Your instructions:
In full and without alteration, reproduce every record.

Data to examine:
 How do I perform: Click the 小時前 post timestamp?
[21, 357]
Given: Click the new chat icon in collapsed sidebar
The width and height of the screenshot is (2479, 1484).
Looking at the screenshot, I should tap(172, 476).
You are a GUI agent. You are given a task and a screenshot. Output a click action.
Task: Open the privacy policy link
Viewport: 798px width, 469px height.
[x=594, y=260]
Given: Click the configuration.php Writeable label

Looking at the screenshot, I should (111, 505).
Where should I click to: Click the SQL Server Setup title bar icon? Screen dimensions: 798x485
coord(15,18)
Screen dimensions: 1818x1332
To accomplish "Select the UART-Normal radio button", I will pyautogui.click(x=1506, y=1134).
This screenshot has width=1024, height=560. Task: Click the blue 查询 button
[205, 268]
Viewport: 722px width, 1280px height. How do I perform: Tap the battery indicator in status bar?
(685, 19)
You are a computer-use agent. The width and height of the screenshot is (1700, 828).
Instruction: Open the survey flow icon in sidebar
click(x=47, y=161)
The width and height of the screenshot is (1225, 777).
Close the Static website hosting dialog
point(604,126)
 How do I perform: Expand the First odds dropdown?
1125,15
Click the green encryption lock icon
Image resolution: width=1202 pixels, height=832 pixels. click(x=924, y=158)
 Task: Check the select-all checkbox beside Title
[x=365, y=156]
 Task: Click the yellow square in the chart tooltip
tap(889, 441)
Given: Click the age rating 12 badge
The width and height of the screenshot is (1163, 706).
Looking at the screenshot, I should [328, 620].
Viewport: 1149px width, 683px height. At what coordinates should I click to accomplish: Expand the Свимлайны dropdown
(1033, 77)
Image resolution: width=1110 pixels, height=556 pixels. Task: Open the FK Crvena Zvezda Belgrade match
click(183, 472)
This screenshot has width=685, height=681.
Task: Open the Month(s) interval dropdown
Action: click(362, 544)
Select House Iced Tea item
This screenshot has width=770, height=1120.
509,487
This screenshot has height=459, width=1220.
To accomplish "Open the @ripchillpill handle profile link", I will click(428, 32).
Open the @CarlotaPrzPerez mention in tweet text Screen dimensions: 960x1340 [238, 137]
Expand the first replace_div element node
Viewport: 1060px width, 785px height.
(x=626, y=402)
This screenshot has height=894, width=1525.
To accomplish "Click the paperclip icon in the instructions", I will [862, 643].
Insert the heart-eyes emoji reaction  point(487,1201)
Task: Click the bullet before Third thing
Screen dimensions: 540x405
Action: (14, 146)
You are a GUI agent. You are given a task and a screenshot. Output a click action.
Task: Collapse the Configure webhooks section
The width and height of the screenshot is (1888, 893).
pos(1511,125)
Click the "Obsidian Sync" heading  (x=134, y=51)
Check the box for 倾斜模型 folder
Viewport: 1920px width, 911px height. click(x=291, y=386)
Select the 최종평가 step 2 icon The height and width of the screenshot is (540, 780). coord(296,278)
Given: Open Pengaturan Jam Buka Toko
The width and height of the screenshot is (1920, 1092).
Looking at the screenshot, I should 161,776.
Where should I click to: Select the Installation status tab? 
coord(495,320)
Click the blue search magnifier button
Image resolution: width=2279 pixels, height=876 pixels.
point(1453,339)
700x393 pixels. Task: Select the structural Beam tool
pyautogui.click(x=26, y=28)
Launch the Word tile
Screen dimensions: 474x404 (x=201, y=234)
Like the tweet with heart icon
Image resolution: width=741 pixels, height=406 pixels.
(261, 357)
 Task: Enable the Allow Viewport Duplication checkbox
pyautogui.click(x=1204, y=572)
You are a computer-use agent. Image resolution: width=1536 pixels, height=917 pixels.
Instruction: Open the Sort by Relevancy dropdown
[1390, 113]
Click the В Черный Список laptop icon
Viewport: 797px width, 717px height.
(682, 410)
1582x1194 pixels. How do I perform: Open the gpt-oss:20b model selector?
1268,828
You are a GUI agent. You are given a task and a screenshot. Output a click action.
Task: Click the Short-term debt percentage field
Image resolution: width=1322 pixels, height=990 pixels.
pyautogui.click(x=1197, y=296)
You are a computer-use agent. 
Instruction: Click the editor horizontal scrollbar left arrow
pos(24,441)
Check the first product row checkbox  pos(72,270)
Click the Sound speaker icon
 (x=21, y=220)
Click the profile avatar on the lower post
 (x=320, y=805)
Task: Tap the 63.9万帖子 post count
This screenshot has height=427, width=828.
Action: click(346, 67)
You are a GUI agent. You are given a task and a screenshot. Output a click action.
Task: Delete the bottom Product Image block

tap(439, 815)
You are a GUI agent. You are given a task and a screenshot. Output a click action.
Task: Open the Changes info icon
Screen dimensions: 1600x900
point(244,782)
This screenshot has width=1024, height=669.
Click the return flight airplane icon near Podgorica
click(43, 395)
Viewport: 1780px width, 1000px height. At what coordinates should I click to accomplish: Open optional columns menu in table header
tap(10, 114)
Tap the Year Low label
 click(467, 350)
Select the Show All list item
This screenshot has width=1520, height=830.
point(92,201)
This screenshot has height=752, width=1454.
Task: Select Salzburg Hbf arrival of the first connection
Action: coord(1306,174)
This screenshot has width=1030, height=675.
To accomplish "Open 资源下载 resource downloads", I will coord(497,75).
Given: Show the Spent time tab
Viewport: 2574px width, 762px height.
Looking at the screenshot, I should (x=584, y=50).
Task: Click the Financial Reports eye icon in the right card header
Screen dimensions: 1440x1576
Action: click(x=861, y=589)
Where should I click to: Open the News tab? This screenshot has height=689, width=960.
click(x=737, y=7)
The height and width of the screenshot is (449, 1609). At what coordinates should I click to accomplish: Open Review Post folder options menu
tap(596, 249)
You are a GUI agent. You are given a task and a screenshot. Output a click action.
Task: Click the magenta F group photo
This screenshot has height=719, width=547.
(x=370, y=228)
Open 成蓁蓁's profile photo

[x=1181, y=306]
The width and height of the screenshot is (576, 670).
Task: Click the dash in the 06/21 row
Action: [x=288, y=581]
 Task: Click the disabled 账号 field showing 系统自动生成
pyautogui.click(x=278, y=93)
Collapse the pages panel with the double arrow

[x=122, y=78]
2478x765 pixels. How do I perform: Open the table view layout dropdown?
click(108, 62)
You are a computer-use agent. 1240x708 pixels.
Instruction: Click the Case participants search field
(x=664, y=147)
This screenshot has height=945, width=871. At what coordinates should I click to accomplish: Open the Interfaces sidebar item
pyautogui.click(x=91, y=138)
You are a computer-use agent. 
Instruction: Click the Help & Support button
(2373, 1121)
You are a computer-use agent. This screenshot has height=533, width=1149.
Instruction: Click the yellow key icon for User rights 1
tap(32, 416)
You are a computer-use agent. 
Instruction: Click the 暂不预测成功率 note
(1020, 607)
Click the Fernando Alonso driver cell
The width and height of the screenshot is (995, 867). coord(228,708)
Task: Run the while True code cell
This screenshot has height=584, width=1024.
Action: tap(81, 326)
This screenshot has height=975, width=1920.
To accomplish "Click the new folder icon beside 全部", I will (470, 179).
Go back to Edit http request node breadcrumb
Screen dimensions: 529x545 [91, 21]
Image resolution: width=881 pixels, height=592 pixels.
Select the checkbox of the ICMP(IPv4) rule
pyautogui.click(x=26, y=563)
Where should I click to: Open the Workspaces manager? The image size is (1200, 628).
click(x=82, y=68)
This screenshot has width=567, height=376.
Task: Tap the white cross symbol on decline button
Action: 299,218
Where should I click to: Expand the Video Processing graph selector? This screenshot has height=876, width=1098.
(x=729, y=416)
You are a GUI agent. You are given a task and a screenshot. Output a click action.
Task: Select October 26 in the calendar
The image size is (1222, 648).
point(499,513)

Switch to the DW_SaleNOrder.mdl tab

Answer:
 How do I perform: Click the 小時前 post timestamp?
[21, 357]
Given: Click the new chat icon in collapsed sidebar
The width and height of the screenshot is (2479, 1484).
Looking at the screenshot, I should tap(172, 476).
You are a GUI agent. You are given a task and a screenshot. Output a click action.
Task: Open the privacy policy link
Viewport: 798px width, 469px height.
[x=594, y=260]
Given: Click the configuration.php Writeable label

Looking at the screenshot, I should (111, 505).
Where should I click to: Click the SQL Server Setup title bar icon? Screen dimensions: 798x485
coord(15,18)
Screen dimensions: 1818x1332
To accomplish "Select the UART-Normal radio button", I will pyautogui.click(x=1506, y=1134).
This screenshot has width=1024, height=560. Task: Click the blue 查询 button
[205, 268]
Viewport: 722px width, 1280px height. How do I perform: Tap the battery indicator in status bar?
(685, 19)
You are a computer-use agent. The width and height of the screenshot is (1700, 828).
Instruction: Open the survey flow icon in sidebar
click(x=47, y=161)
The width and height of the screenshot is (1225, 777).
Close the Static website hosting dialog
point(604,126)
 How do I perform: Expand the First odds dropdown?
1125,15
Click the green encryption lock icon
Image resolution: width=1202 pixels, height=832 pixels. click(x=924, y=158)
 Task: Check the select-all checkbox beside Title
[x=365, y=156]
 Task: Click the yellow square in the chart tooltip
tap(889, 441)
Given: Click the age rating 12 badge
The width and height of the screenshot is (1163, 706).
Looking at the screenshot, I should [328, 620].
Viewport: 1149px width, 683px height. At what coordinates should I click to accomplish: Expand the Свимлайны dropdown
(1033, 77)
Image resolution: width=1110 pixels, height=556 pixels. Task: Open the FK Crvena Zvezda Belgrade match
click(183, 472)
This screenshot has width=685, height=681.
Task: Open the Month(s) interval dropdown
Action: click(362, 544)
Select House Iced Tea item
This screenshot has width=770, height=1120.
509,487
This screenshot has height=459, width=1220.
To accomplish "Open the @ripchillpill handle profile link", I will click(428, 32).
Open the @CarlotaPrzPerez mention in tweet text Screen dimensions: 960x1340 [238, 137]
Expand the first replace_div element node
Viewport: 1060px width, 785px height.
(x=626, y=402)
This screenshot has height=894, width=1525.
To accomplish "Click the paperclip icon in the instructions", I will [862, 643].
Insert the heart-eyes emoji reaction  point(487,1201)
Task: Click the bullet before Third thing
Screen dimensions: 540x405
Action: (14, 146)
You are a GUI agent. You are given a task and a screenshot. Output a click action.
Task: Collapse the Configure webhooks section
The width and height of the screenshot is (1888, 893).
pos(1511,125)
Click the "Obsidian Sync" heading  (x=134, y=51)
Check the box for 倾斜模型 folder
Viewport: 1920px width, 911px height. click(x=291, y=386)
Select the 최종평가 step 2 icon The height and width of the screenshot is (540, 780). coord(296,278)
Given: Open Pengaturan Jam Buka Toko
The width and height of the screenshot is (1920, 1092).
Looking at the screenshot, I should 161,776.
Where should I click to: Select the Installation status tab? 
coord(495,320)
Click the blue search magnifier button
Image resolution: width=2279 pixels, height=876 pixels.
point(1453,339)
700x393 pixels. Task: Select the structural Beam tool
pyautogui.click(x=26, y=28)
Launch the Word tile
Screen dimensions: 474x404 (x=201, y=234)
Like the tweet with heart icon
Image resolution: width=741 pixels, height=406 pixels.
(261, 357)
 Task: Enable the Allow Viewport Duplication checkbox
pyautogui.click(x=1204, y=572)
You are a computer-use agent. Image resolution: width=1536 pixels, height=917 pixels.
Instruction: Open the Sort by Relevancy dropdown
[1390, 113]
Click the В Черный Список laptop icon
Viewport: 797px width, 717px height.
(682, 410)
1582x1194 pixels. How do I perform: Open the gpt-oss:20b model selector?
1268,828
You are a GUI agent. You are given a task and a screenshot. Output a click action.
Task: Click the Short-term debt percentage field
Image resolution: width=1322 pixels, height=990 pixels.
pyautogui.click(x=1197, y=296)
You are a computer-use agent. 
Instruction: Click the editor horizontal scrollbar left arrow
pos(24,441)
Check the first product row checkbox  pos(72,270)
Click the Sound speaker icon
 (x=21, y=220)
Click the profile avatar on the lower post
 (x=320, y=805)
Task: Tap the 63.9万帖子 post count
This screenshot has height=427, width=828.
Action: click(346, 67)
You are a GUI agent. You are given a task and a screenshot. Output a click action.
Task: Delete the bottom Product Image block

tap(439, 815)
You are a GUI agent. You are given a task and a screenshot. Output a click action.
Task: Open the Changes info icon
Screen dimensions: 1600x900
point(244,782)
This screenshot has width=1024, height=669.
Click the return flight airplane icon near Podgorica
click(43, 395)
Viewport: 1780px width, 1000px height. At what coordinates should I click to accomplish: Open optional columns menu in table header
tap(10, 114)
Tap the Year Low label
 click(467, 350)
Select the Show All list item
This screenshot has width=1520, height=830.
point(92,201)
This screenshot has height=752, width=1454.
Task: Select Salzburg Hbf arrival of the first connection
Action: coord(1306,174)
This screenshot has width=1030, height=675.
To accomplish "Open 资源下载 resource downloads", I will coord(497,75).
Given: Show the Spent time tab
Viewport: 2574px width, 762px height.
Looking at the screenshot, I should (x=584, y=50).
Task: Click the Financial Reports eye icon in the right card header
Screen dimensions: 1440x1576
Action: click(x=861, y=589)
Where should I click to: Open the News tab? This screenshot has height=689, width=960.
click(x=737, y=7)
The height and width of the screenshot is (449, 1609). At what coordinates should I click to accomplish: Open Review Post folder options menu
tap(596, 249)
You are a GUI agent. You are given a task and a screenshot. Output a click action.
Task: Click the magenta F group photo
This screenshot has height=719, width=547.
(x=370, y=228)
Open 成蓁蓁's profile photo

[x=1181, y=306]
The width and height of the screenshot is (576, 670).
Task: Click the dash in the 06/21 row
Action: [x=288, y=581]
 Task: Click the disabled 账号 field showing 系统自动生成
pyautogui.click(x=278, y=93)
Collapse the pages panel with the double arrow

[x=122, y=78]
2478x765 pixels. How do I perform: Open the table view layout dropdown?
click(108, 62)
You are a computer-use agent. 1240x708 pixels.
Instruction: Click the Case participants search field
(x=664, y=147)
This screenshot has height=945, width=871. At what coordinates should I click to accomplish: Open the Interfaces sidebar item
pyautogui.click(x=91, y=138)
You are a computer-use agent. 
Instruction: Click the Help & Support button
(2373, 1121)
You are a computer-use agent. This screenshot has height=533, width=1149.
Instruction: Click the yellow key icon for User rights 1
tap(32, 416)
You are a computer-use agent. 
Instruction: Click the 暂不预测成功率 note
(1020, 607)
Click the Fernando Alonso driver cell
The width and height of the screenshot is (995, 867). coord(228,708)
Task: Run the while True code cell
This screenshot has height=584, width=1024.
Action: tap(81, 326)
This screenshot has height=975, width=1920.
To accomplish "Click the new folder icon beside 全部", I will (470, 179).
Go back to Edit http request node breadcrumb
Screen dimensions: 529x545 [91, 21]
Image resolution: width=881 pixels, height=592 pixels.
Select the checkbox of the ICMP(IPv4) rule
pyautogui.click(x=26, y=563)
Where should I click to: Open the Workspaces manager? The image size is (1200, 628).
click(x=82, y=68)
This screenshot has width=567, height=376.
Task: Tap the white cross symbol on decline button
Action: 299,218
Where should I click to: Expand the Video Processing graph selector? This screenshot has height=876, width=1098.
(x=729, y=416)
You are a GUI agent. You are given a task and a screenshot. Output a click action.
Task: Select October 26 in the calendar
The image size is (1222, 648).
point(499,513)

Switch to the DW_SaleNOrder.mdl tab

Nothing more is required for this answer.